Extracted records:
--

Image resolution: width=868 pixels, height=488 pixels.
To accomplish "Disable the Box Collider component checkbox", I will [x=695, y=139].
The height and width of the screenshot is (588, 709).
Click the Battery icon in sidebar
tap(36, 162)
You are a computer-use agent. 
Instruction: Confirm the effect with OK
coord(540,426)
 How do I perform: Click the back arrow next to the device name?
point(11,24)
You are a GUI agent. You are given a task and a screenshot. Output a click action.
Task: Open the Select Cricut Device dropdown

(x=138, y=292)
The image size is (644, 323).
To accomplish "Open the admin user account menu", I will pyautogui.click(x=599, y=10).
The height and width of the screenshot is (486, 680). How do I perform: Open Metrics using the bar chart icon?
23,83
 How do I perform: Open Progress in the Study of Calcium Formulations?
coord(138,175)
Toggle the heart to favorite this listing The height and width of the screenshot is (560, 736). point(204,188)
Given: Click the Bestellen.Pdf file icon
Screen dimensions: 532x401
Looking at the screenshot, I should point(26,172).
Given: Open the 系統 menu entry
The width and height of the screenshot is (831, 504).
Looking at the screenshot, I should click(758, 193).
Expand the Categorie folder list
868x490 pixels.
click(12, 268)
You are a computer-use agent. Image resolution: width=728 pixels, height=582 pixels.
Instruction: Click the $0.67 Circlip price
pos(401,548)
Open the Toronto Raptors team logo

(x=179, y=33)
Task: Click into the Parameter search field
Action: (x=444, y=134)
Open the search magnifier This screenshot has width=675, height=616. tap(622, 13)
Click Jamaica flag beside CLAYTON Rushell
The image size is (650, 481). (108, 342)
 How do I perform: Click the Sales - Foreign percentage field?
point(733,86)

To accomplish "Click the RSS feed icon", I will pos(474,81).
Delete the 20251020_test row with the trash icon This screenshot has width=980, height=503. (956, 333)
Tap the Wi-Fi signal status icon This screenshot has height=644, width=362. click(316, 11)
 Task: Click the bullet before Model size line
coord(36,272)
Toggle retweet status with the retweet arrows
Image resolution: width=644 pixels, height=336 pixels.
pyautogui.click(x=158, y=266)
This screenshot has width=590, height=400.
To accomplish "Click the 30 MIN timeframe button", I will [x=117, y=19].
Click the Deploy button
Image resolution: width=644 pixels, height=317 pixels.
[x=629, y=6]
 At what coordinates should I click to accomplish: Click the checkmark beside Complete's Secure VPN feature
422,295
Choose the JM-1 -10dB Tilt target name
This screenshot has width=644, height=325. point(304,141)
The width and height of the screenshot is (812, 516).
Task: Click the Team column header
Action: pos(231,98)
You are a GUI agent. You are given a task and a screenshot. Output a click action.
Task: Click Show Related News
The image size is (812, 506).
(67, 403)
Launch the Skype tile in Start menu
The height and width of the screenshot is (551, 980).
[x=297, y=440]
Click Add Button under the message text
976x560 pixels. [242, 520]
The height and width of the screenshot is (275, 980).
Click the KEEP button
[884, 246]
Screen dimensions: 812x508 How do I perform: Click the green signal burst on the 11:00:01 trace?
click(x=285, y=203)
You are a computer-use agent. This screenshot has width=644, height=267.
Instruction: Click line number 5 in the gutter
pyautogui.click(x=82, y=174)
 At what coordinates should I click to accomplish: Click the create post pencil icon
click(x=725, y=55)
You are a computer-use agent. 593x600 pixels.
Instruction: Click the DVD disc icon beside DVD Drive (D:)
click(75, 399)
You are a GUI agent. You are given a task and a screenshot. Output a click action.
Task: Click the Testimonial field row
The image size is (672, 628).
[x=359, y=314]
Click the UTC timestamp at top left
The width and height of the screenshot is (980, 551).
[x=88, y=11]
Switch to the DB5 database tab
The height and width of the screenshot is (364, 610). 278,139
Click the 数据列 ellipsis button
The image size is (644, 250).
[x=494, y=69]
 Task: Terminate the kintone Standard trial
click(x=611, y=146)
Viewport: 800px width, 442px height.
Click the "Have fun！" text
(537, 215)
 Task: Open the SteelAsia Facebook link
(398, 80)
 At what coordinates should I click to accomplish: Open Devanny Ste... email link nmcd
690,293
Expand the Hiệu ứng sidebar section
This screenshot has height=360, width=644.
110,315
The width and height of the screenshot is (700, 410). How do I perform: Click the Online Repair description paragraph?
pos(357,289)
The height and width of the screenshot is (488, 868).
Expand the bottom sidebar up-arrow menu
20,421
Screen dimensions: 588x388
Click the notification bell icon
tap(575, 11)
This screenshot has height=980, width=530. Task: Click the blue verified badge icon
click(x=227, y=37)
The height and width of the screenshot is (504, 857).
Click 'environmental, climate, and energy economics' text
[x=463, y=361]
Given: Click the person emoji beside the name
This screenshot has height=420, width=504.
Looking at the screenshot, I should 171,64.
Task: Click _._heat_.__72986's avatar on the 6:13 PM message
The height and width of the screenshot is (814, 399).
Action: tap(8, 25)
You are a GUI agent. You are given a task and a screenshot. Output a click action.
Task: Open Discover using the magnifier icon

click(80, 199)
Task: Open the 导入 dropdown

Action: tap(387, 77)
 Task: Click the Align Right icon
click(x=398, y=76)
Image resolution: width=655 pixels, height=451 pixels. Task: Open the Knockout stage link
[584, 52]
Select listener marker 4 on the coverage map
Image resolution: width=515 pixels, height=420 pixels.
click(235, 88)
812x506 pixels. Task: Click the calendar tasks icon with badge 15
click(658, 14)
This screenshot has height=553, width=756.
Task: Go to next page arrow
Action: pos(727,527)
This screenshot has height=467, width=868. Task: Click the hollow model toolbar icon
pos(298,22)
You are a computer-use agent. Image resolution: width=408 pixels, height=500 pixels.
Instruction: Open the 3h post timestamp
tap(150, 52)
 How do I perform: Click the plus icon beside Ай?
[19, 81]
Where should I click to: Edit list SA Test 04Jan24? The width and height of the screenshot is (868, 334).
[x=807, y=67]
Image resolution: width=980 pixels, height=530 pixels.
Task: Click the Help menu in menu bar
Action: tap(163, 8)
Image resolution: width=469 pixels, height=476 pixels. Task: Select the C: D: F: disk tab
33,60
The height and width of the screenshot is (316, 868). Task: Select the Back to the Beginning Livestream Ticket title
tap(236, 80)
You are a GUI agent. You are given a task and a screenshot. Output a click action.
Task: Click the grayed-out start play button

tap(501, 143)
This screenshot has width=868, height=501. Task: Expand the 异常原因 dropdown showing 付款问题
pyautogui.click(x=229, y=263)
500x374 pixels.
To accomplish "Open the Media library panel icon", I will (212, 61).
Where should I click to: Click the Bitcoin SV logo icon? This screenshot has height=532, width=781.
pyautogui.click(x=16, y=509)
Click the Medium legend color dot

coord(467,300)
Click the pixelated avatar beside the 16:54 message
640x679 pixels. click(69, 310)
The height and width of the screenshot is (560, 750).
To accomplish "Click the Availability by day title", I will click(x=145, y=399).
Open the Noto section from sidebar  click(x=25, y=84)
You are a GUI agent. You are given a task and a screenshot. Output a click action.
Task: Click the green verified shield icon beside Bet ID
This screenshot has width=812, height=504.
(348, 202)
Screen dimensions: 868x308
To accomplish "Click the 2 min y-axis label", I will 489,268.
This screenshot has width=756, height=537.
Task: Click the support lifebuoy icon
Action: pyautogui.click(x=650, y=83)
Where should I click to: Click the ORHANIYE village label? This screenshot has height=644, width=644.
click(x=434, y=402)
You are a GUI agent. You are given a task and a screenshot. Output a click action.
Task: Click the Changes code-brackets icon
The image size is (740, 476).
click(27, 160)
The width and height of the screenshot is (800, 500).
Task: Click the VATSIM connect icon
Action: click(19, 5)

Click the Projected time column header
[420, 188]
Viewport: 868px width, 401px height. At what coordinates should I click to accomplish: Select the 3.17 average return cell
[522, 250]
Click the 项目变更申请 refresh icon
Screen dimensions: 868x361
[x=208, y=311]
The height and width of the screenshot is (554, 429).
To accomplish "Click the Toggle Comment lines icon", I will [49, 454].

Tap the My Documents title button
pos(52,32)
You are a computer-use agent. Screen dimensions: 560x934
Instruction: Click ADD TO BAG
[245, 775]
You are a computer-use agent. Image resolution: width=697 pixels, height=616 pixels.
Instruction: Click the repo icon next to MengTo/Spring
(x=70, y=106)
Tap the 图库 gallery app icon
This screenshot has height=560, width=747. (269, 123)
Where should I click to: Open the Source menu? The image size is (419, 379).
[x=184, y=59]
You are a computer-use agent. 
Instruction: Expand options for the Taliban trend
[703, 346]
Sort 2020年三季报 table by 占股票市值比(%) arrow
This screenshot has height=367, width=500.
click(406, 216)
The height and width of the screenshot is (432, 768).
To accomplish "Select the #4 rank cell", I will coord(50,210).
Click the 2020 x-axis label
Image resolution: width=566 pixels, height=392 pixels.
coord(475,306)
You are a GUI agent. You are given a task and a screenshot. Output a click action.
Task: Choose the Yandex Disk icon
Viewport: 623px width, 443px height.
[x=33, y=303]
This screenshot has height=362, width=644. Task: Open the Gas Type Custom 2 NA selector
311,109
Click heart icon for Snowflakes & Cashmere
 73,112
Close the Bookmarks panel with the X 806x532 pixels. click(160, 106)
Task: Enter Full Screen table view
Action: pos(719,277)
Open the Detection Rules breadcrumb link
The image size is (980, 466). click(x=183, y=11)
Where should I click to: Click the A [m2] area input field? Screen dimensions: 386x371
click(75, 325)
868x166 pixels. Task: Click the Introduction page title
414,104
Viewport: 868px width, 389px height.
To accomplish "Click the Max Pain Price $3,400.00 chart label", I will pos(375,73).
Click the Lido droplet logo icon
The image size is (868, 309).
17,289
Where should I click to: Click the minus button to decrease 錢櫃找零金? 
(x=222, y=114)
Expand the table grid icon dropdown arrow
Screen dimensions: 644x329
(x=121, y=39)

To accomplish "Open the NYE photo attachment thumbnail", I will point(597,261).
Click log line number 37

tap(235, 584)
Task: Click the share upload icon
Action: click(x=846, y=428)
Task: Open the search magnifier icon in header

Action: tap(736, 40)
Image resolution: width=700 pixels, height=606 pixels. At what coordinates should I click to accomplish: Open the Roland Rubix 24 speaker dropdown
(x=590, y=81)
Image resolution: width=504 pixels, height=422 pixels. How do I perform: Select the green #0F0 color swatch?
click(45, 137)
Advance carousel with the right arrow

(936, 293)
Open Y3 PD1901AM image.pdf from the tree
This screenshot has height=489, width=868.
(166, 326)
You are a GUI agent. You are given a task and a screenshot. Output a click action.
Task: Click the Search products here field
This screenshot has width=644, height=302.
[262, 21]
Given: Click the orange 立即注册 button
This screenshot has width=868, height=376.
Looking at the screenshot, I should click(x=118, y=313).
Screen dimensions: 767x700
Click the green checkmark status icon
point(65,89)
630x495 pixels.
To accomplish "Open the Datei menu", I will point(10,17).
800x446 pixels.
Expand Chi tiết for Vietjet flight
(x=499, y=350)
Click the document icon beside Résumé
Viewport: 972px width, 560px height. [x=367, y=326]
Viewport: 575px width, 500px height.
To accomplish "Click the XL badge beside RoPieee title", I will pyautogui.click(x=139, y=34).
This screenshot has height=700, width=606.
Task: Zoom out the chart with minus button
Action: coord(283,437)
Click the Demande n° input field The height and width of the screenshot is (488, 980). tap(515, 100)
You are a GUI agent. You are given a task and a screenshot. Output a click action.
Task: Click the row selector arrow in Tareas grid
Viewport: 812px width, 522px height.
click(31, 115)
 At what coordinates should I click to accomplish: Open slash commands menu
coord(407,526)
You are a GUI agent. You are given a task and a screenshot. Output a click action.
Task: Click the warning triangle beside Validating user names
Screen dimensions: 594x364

--

Copy every line of the data that carries the word "user".

(Exercise response):
To accomplish "Open the admin user account menu", I will pyautogui.click(x=599, y=10).
Task: Click the warning triangle beside Validating user names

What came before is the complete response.